We often discuss where the “testing people” fit into the organisation – are they part of a delivery team or an enablement team independently of the delivery teams? The Team Topologies model enables a discussion about this challenge and a guidance on what goes where and why.
I can see the benefits of having a central Test Center of all the testing people – and, on the other hand, having them spread out in the delivery units. I work in an IT services company, sometimes a project does not require full-time test attention. So we work on a range of customers, at the same time. On the other hand, sometimes projects lasts for years and years – and the testing people become dedicated towards a specific company IT stack and delivery team.

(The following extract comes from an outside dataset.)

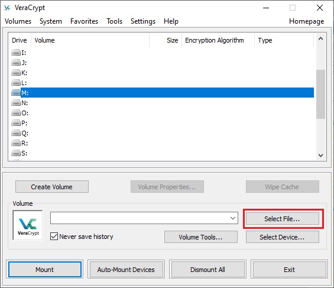Open the Favorites menu
The height and width of the screenshot is (288, 334).
click(x=84, y=21)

Notice that I use the term “testing people” to cover testing specialists, test analysts, automation specialists, test engineers and test managers like myself. Besides the moniker “testers” in the blog title, I try to avoid calling us “testers”. First of all, “testing people” do more than testing and secondly other people do testing too.
The Test Center I’m in is an organisational unit of “test consultants” of various of the mentioned roles working for various of projects. But considering the “whole team approach to quality“, the Test Center unit sounds a bit .. off. Would it be better to assign everyone to a delivery unit? – What would be the reasoning behind what goes where where and why?
I have found the Team Topologies model, which identifies these teams:
- Stream-aligned team: aligned to a flow of work from (usually) a segment of the business domain [yellow]
- Enabling team: helps a Stream-aligned team to overcome obstacles. Also detects missing capabilities [cyan]
- Complicated Subsystem team: where significant mathematics/calculation/technical expertise is needed [red]
- Platform team: a grouping of other team types that provide a compelling internal product to accelerate delivery by Stream-aligned teams [purple]

The model identifies three modes of interaction during the flow of change:
- Collaboration: working together for a defined period of time to discover new things (APIs, practices, technologies, etc.)
- X-as-a-Service: one team provides and one team consumes something “as a Service”
- Facilitation: one team helps and mentors another team
Based on this model the dedicated testing staff should be part of the stream-aligned delivery unit. While everyone working ideally to enable the team – testing coaches etc – should be part of an enablement team, aka. a center/unit/group/staff team for enablement (Accelerate the Achievement of Shippable Quality). I read into it, that the enablement team’s primary focus would be to build self-reliance in the team and get out of dodge. A key principle in Modern Testing.
How “testing people” could fit into the other two teams (Subsystem & Platform), I would have to consider a bit more. The testing activity is in both, and the Enablement team also facilitate (testing) into those two team modes/units. So perhaps it’s not that different. What do you think?
The findings of the model also aligns with the “Product Team” and “Competence Team” of this article (in Danish): Hvilke karakteristika og udfordringer har dit team?
Reality, though, is a bit more complex. Even the Team Topology Model – is just a model, and wrong a some point. It is though still useful in enabling a discussion on where the testing people fit it, and why.